C'est l'histoire de Mouna, 18 ans, qui a fui le domicile familial de Vaulx-en-Velin en juillet dernier pour éviter un voyage en Tunisie et un mariage forcé avec un vague cousin. Sa soeur Safa avait subi le même sort l'été précédent et Mouna savait donc à quoi s'attendre. Mais un beau matin de septembre, elle a croisé, hasard ou pas, l'un de ses frères dans le bus, qui a aussitôt appelé à la rescousse deux de ses frères. La petite famille s'est retrouvée à un arrêt du 8e arrondissement de Lyon et les trois frères Hadhek ont contraint la jeune fille à monter à bord de la voiture. "Ça a bien duré dix ou quinze minutes, elle se débattait, se jetait à terre, criait au secours, demandait d'appeler la police et pleurait", a expliqué le procureur de la République devant le tribunal correctionnel qui a jugé, mardi, les trois frères pour violence en bande organisée, enlèvement et séquestration.
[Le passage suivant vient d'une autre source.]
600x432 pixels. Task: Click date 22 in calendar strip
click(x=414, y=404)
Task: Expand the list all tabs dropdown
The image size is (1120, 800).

Cinq passants, choqués par la violence de la scène, ont effectivement appelé le 17 pour dénoncer "un enlèvement". L'un d'eux a même tenté de rattraper la voiture des fuyards. La police n'a pas tardé, grâce à la plaque minéralogique, à retrouver les propriétaires de la voiture et la jeune fille. Ils ont récupéré Mouna à Vaulx-en-Velin au domicile de ses parents. Une famille tunisienne sans histoire. Dix enfants, dont une soeur aînée mariée au pays. Aucun n'avait jamais eu affaire à la police.
"On l'a un peu poussée"
"Ça fait trois mois que les parents n'avaient pas de nouvelles d'elle, ils s'inquiétaient", a expliqué à la barre le plus jeune frère, celui qui a retrouvé la trace de Mouna. "Il y avait une fête religieuse chez nous, on voulait convaincre notre soeur de venir voir les parents", a enchaîné le deuxième. "Elle hésitait à monter dans la voiture, on l'a un peu poussée", a reconnu du bout des lèvres le troisième, "on l'a tenue par la main, on l'a un peu aidée".
"On n'a pas, d'un côté, une famille intégriste et, de l'autre, la volonté d'émancipation d'une jeune fille", a plaidé Ingrid Poulet, l'avocate du plus jeune frère, mais plutôt une question de loyauté entre des fils qui veulent être de bons fils et faire plaisir à leur père et ramener la fille à la maison, et de bons frères qui voudraient laisser à leur soeur le choix de sa vie". "Pour eux, ajoute l'avocate, il n'y avait pas conscience de violer la loi, mais plutôt de faire plaisir à leur père".
"Parce qu'elle a peur", a expliqué son avocate Christelle Panzani, Mouna n'a pas voulu assister à l'audience du tribunal correctionnel. Elle vit avec sa soeur Safa, 21 ans, mariée de force en Tunisie l'été dernier et rentrée en France depuis, dans un appartement dont elles taisent l'adresse à leur famille. Les deux jeunes soeurs n'ont plus de passeports ni aucun autre papier : introuvables. Elles soupçonnent leur famille de les avoir subtilisés. Le tribunal correctionnel a condamné les trois frères à six mois de prison avec sursis et à une interdiction d'entrer en contact avec leurs soeurs. Les deux jeunes filles envisagent néanmoins de déménager une nouvelle fois pour être tranquilles.